» **Written exercise**: Gather every line of the items below that contains the string "Where", and copy each one in full.

» **Records supplied**:
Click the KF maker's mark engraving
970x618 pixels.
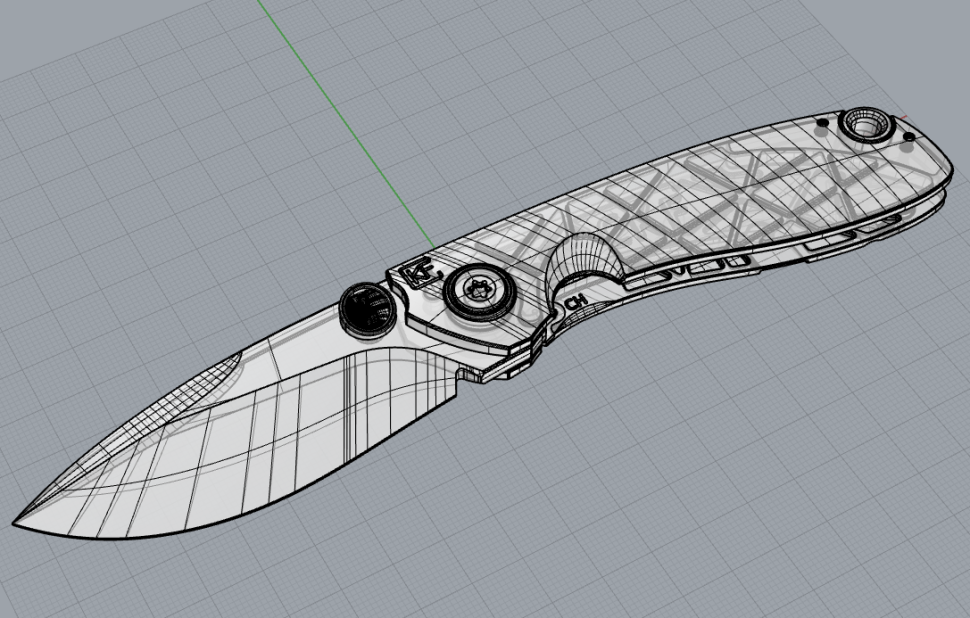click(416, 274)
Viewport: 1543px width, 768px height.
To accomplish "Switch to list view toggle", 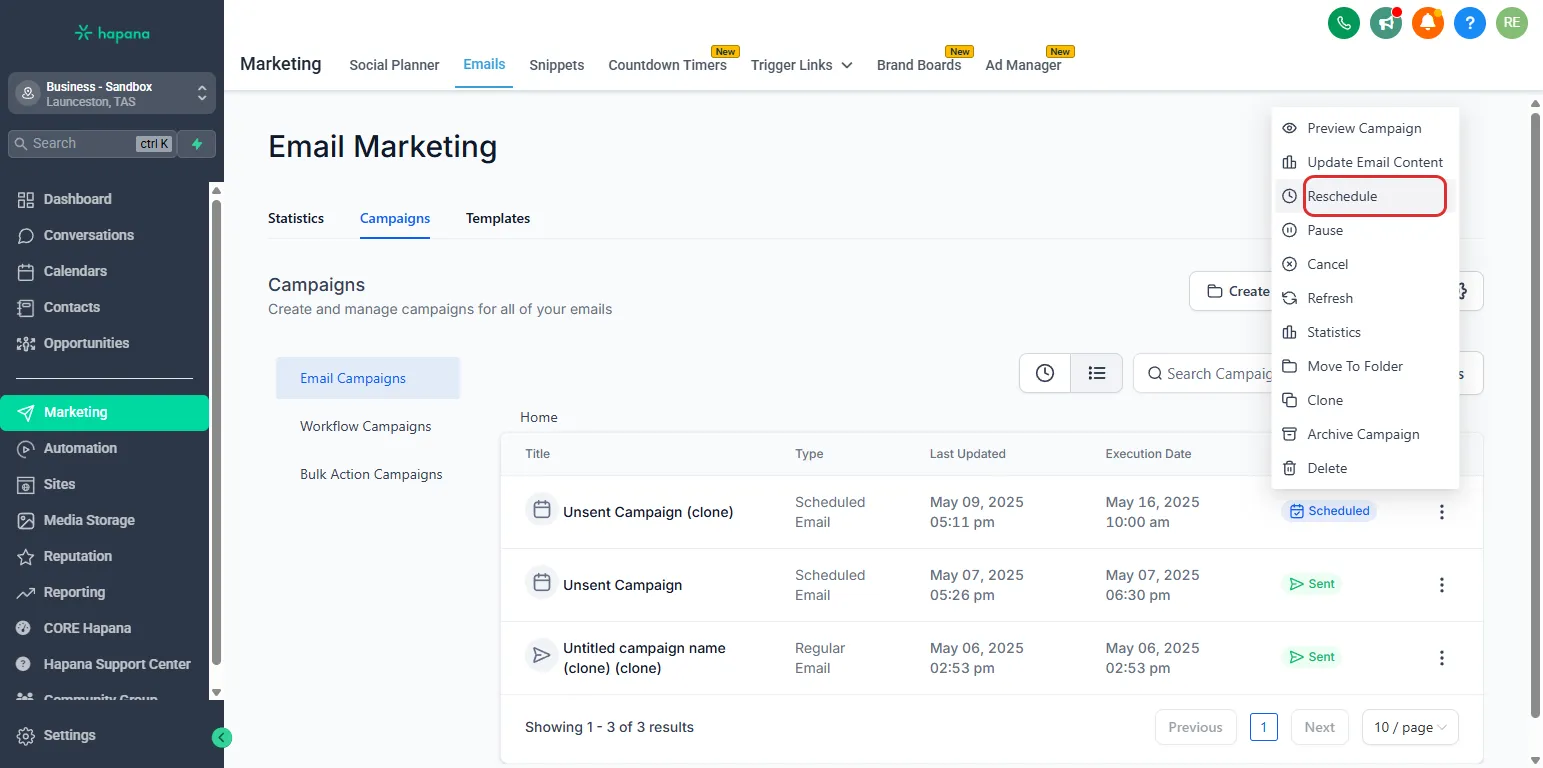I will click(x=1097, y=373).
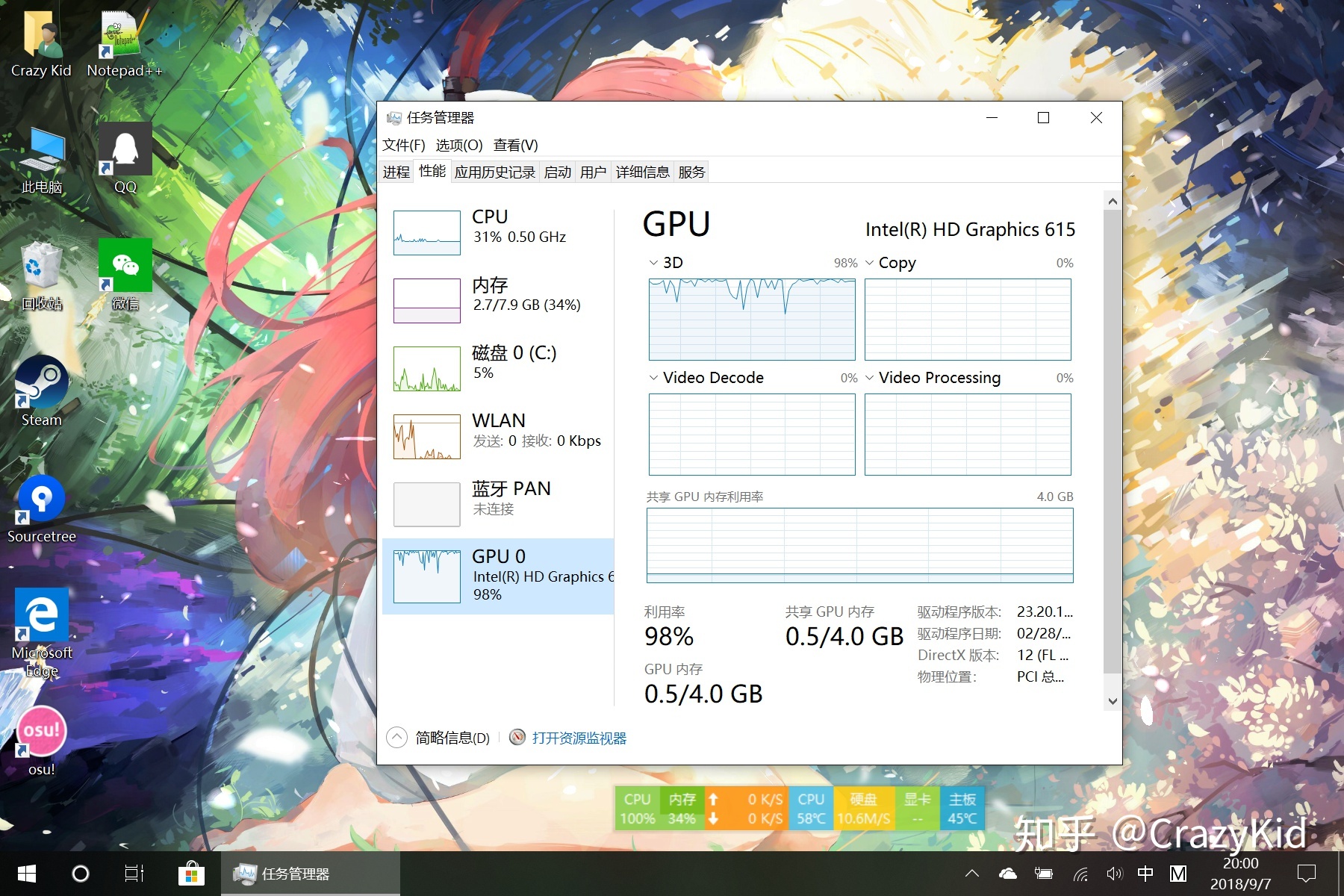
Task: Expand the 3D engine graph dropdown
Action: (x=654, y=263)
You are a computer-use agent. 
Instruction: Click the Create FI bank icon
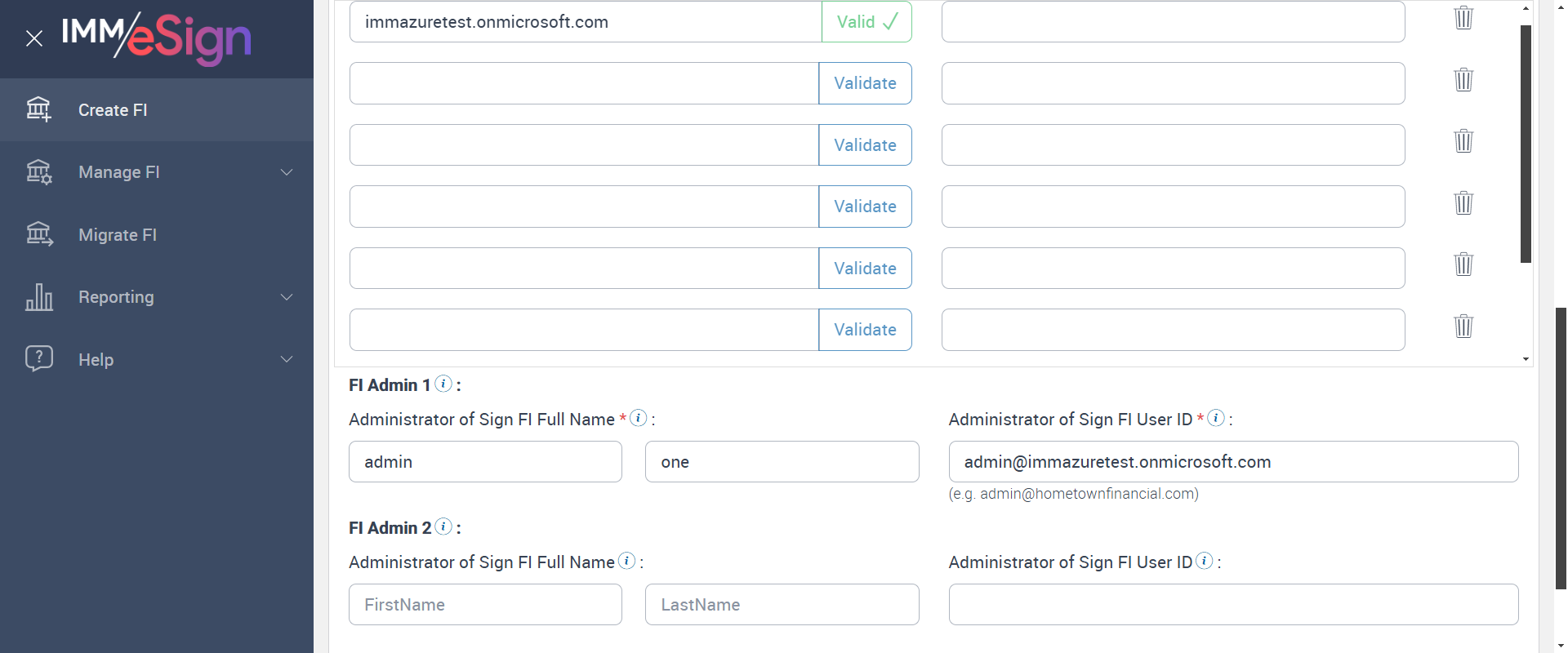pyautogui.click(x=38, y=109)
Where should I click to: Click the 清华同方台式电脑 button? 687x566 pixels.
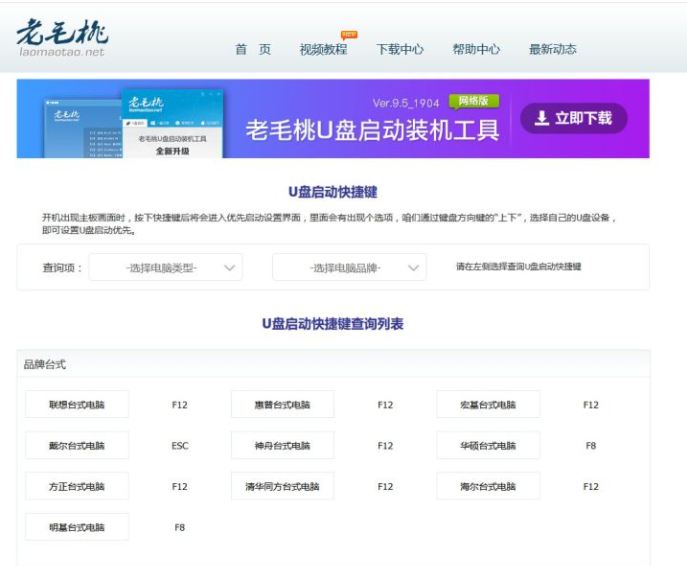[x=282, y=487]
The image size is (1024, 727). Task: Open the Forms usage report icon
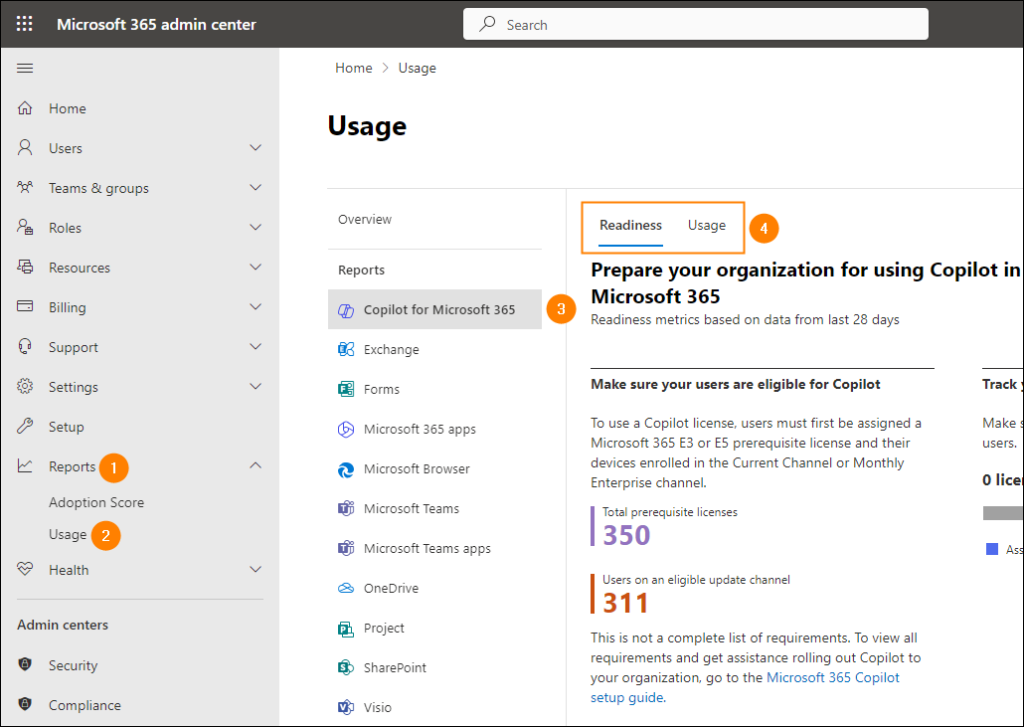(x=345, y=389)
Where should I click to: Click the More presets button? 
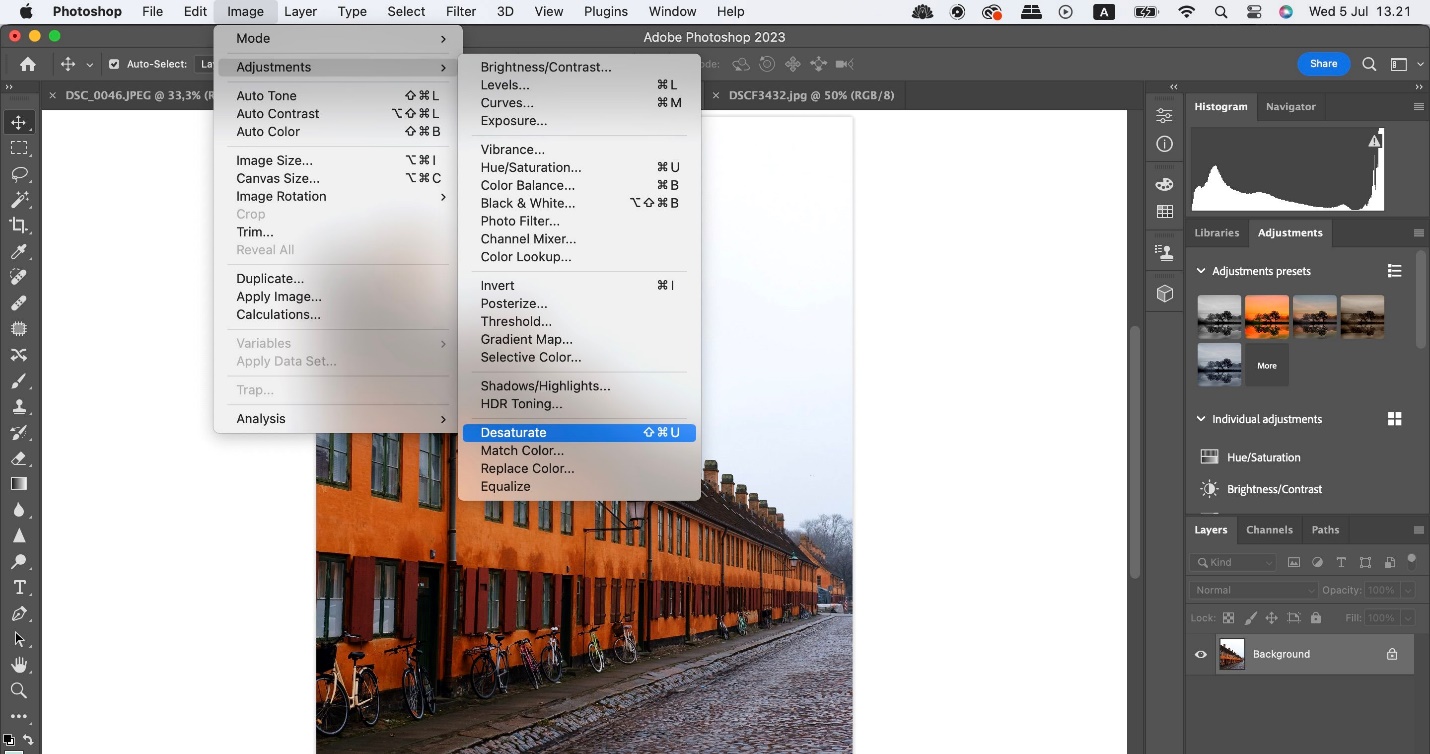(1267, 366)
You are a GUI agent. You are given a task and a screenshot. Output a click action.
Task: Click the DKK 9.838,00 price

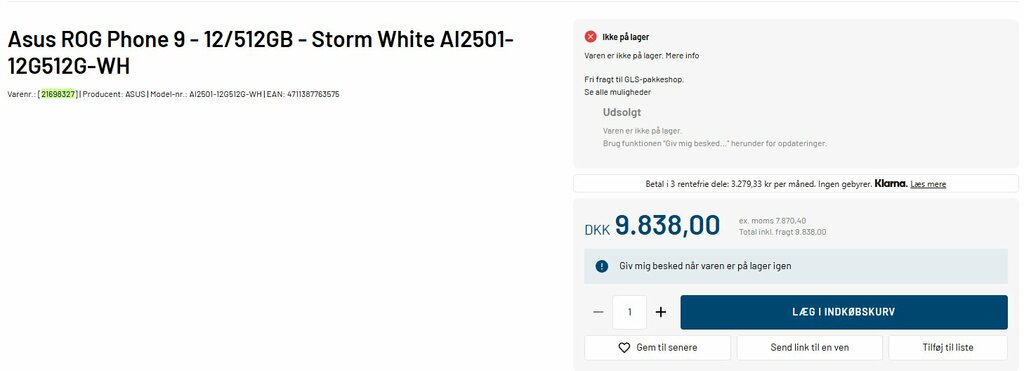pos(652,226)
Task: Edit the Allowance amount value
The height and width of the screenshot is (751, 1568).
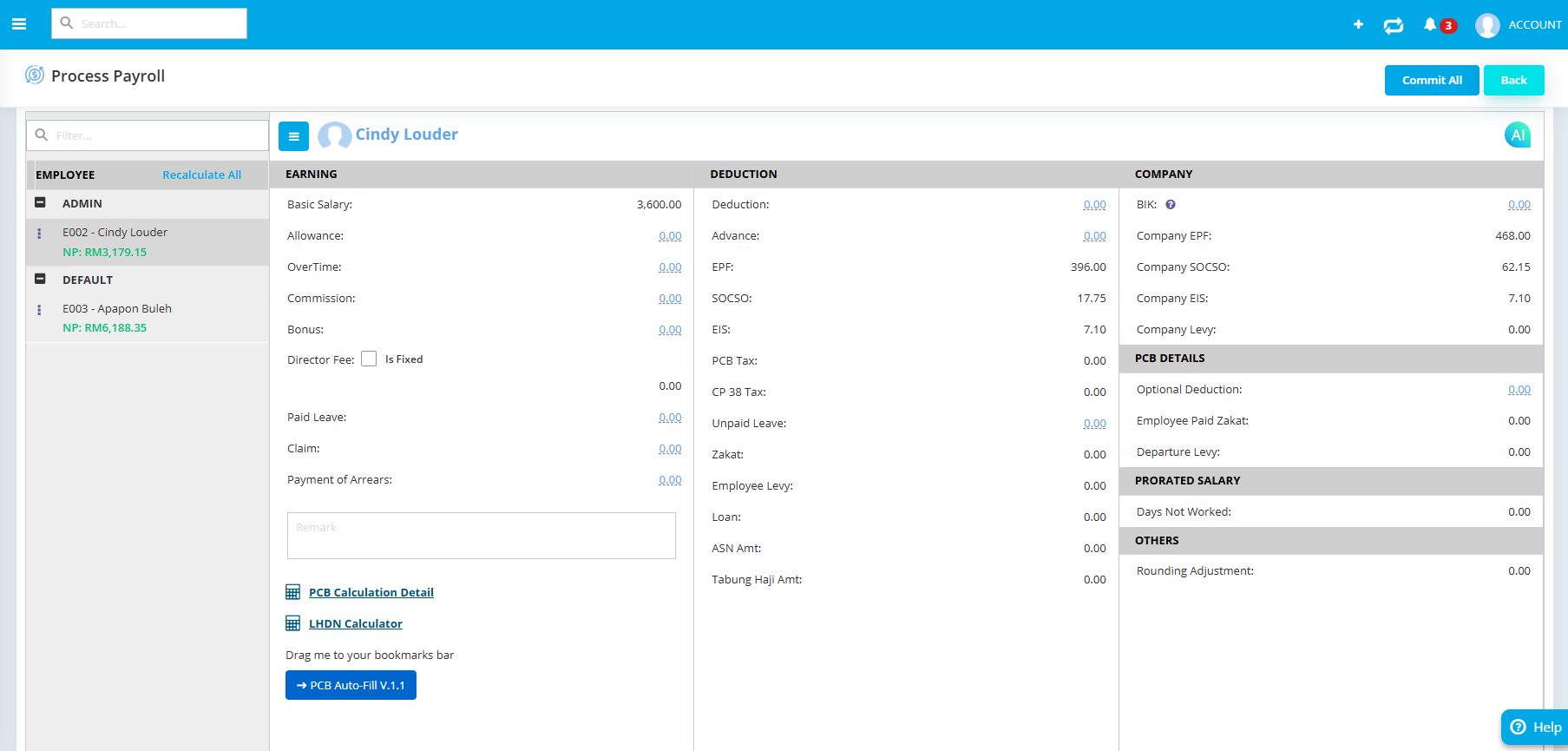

» **Finished exercise**:
Where should I click to: Click the 清华同方台式电脑 button? 687x566 pixels.
Where should I click to: Click the More presets button? 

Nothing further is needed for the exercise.